Numbers of phytochemical compounds determined across gut compartments of the flying squirrel (N = 3), for (A) entire group of phytochemicals or (B–F) each subgroup. ^a–cColumns without a common letter differed (P < 0.05); error bars are standard error of the mean (SEM) for number of compounds detected within each gut region.

Figure 4

Genus-level taxonomic compositions of metagenomes (DNA-level) and metatranscriptomes (RNA-level) of cecal microbiota from two flying squirrels (FS1 and FS2). Top 30 abundant genera that constituted >0.5% in either library are shown, with their phyla in parentheses.

Figure 5

Abundance distributions of COGs in metagenomes (DNA-level) and metatranscriptomes (RNA-level) of cecal microbiota from two flying squirrels (FS1 and FS2).
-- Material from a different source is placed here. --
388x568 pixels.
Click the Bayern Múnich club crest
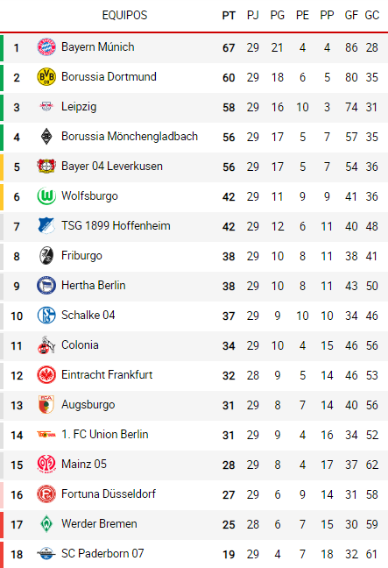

Only abundant COGs that constituted >0.5% in either library are shown.

Figure 6

Abundance distributions of KOs in metagenomes (DNA-level) and metatranscriptomes (RNA-level) of cecal microbiota from two flying squirrels (FS1 and FS2). Only abundant KOs that constituted >0.5% in either library are shown.

Figure 7

Glycoside hydrolases (GHs) detected in metagenomes (DNA-level) and metatranscriptomes (RNA-level) of cecal microbiota from two flying squirrels (FS1 and FS2). Only abundant GHs that constituted >0.05% in either library are shown.

Figure 8

NMDS plot based on COG compositions, revealing functional similarity / dissimilarity among mammalian gut metagenomes. In addition to two datasets from the flying squirrel (FS) cecum of this study, publicly available gut metagenomes, including four datasets from the cow's rumen and 39 datasets from the fecal samples of zoo mammals (categorized by diets: carnivore, omnivore, and herbivore), were included for comparison.

Figure 9

Diagrammatic illustration of potentially crucial microbial functions in the flying squirrel's cecum, based on genes and compounds detected in the metagenome, metatranscriptome, and metabolome. From top to bottom: simple sugars were transported into microbial cells through various ABC importers, and subsequently fermented into short-chain fatty acids. Meanwhile, substrate-binding components of ABC importers were also involved in chemotaxis signaling, enabling bacteria to move toward higher concentrations of sugars by flagellar motility. Left: ABC exporters involved in defense mechanisms may enable gut microbes to export toxic phytochemical derivatives.